Panama Disease: An Old Nemesis Rears its Ugly Head - Part 2. The Cavendish Era and Beyond

Fig. 11. Vegetative compatibility in FOC has been assessed with nitrate-nonutilizing, nit, mutants. (A) Wildtype isolates are cultured on a chlorate containing medium on which mutant sectors eventually form (lower righthand corner). (B) Mutant sectors that develop usually grow diffusely on a medium that contains nitrate as the sole source of N. These nit mutants are phenotyped for utilization of different nitrogen sources to determine the portion of the nitrate utilization pathway that has been affected.
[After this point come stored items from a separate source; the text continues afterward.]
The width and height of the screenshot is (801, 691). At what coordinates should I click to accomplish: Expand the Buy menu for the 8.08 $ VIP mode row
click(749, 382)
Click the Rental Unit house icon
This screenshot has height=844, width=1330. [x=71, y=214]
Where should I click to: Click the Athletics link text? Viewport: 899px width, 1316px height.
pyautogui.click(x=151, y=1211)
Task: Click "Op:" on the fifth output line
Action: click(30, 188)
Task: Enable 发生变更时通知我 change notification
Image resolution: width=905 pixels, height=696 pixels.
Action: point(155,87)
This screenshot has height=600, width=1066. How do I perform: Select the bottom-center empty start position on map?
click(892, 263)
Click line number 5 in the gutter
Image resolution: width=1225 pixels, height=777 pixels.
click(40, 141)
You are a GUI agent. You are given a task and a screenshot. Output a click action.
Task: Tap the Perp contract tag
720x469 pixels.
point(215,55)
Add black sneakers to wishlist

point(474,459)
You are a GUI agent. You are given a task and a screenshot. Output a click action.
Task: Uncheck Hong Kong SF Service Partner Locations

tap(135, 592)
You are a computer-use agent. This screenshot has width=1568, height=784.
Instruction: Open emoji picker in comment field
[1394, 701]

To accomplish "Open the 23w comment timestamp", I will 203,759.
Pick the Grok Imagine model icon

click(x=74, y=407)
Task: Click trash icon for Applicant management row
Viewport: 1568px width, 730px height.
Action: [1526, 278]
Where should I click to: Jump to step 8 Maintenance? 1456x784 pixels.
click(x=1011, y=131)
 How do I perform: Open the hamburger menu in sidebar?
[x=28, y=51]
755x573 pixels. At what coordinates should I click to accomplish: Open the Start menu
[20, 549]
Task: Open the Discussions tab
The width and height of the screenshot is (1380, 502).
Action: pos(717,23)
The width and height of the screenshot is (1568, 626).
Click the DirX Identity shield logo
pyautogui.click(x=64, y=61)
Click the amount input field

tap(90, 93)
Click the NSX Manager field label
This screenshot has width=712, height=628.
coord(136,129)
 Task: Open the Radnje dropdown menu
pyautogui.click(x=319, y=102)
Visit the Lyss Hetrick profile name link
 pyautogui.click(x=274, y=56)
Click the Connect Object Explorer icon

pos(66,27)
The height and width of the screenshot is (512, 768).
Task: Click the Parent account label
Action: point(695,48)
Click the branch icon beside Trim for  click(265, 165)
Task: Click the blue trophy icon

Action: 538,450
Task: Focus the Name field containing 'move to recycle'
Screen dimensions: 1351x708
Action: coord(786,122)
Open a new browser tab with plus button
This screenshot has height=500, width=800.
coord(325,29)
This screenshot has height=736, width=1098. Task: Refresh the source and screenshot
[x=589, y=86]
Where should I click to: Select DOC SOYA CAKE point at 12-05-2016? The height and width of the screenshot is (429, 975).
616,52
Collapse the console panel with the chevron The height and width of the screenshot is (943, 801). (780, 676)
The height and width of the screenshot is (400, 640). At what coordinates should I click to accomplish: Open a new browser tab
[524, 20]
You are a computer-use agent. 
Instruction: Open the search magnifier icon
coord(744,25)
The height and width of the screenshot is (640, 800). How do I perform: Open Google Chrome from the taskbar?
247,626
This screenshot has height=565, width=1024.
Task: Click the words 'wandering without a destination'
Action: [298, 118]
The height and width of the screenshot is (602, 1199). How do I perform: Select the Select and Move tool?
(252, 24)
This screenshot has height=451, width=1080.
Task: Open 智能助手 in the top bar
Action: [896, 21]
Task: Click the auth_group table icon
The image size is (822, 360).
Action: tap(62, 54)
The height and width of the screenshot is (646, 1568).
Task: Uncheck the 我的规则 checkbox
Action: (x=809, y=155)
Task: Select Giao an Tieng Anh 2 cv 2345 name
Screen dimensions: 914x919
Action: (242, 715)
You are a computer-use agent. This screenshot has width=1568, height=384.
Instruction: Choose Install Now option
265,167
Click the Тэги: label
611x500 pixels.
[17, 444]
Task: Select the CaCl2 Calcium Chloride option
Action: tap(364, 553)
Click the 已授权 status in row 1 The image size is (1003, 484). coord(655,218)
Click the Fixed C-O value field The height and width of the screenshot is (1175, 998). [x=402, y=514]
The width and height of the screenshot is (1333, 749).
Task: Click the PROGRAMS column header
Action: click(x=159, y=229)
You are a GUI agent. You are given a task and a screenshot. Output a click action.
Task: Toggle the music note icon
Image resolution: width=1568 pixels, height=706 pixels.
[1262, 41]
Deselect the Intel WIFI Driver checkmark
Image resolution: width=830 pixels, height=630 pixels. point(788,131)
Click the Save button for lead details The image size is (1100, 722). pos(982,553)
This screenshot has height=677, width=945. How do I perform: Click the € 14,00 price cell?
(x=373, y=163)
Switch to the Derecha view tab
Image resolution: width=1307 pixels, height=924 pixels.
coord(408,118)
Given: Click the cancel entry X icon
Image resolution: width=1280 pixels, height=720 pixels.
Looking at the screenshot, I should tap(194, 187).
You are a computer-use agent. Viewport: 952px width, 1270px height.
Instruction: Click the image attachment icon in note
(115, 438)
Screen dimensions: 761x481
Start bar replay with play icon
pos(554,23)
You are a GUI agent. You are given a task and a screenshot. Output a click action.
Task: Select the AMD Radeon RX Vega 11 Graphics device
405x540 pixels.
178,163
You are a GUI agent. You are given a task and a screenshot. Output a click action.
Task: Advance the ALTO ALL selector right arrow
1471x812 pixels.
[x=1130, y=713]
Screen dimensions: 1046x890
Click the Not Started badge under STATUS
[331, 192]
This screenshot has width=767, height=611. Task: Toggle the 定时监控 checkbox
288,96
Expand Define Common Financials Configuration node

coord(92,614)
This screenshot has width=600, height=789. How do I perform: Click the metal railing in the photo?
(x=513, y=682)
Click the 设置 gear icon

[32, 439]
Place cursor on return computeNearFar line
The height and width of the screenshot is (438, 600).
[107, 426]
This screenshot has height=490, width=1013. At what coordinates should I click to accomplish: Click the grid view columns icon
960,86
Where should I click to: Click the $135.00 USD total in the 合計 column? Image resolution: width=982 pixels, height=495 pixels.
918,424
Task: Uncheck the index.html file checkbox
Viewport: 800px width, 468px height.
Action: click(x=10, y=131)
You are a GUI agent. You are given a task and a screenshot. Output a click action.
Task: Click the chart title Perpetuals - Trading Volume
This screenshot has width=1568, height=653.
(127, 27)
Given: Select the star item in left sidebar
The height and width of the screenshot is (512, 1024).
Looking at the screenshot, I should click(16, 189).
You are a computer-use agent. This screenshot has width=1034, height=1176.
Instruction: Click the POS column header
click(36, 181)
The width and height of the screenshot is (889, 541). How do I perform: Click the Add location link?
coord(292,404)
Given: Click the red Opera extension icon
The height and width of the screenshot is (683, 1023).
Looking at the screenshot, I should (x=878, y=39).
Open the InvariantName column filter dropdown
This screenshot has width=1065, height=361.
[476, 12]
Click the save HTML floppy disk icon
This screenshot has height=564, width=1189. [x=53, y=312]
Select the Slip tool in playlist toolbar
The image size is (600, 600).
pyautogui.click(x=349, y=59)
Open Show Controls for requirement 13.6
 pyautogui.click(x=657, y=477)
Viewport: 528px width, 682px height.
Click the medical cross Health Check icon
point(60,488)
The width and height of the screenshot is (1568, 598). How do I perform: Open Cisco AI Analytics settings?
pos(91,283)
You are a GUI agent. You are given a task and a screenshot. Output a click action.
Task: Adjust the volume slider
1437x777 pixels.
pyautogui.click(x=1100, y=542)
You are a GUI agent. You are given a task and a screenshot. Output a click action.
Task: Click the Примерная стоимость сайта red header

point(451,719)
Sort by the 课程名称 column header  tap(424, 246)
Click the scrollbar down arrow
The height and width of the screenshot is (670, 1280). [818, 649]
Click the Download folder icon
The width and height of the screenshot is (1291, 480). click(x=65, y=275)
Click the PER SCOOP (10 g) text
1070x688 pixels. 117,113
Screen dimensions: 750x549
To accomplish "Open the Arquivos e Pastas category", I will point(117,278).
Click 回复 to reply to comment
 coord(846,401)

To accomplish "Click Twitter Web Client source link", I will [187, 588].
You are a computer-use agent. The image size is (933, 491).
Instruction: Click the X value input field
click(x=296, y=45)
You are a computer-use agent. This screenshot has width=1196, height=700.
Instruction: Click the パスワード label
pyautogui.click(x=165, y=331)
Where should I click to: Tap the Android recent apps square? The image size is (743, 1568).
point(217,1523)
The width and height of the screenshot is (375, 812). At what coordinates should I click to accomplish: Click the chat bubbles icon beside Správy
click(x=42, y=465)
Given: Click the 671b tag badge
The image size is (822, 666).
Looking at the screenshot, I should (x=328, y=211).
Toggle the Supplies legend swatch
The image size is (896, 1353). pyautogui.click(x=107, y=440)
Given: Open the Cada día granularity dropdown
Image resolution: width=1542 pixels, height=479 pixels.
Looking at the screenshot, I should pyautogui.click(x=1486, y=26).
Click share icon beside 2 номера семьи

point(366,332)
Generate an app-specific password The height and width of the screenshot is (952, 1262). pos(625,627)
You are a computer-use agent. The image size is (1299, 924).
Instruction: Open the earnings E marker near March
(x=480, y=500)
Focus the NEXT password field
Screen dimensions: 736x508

In (C) nit mutants have been plated on a basal medium that contains either ammonium (upper left), nitrate (upper right), hypoxanthine (lower left) or nitrite (lower right). Correll et al. (6) determined that the most reliable results in complementation tests were obtained when nit1 (nitrate reductase) and NitM (molybdenum cofactor, which is under the control of several genes) mutants were paired. The mutant at the top of each of these plates is a NitM mutant since it utilizes neither nitrate nor hypoxanthine. All that remain, except that on the lower left, utilize all but nitrate and are nit1 mutants. (D) Wild-type growth at the intersection of complementary mutants, as seen in the top of this picture, indicates vegetative compatibility (photos courtesy of R. C. Ploetz).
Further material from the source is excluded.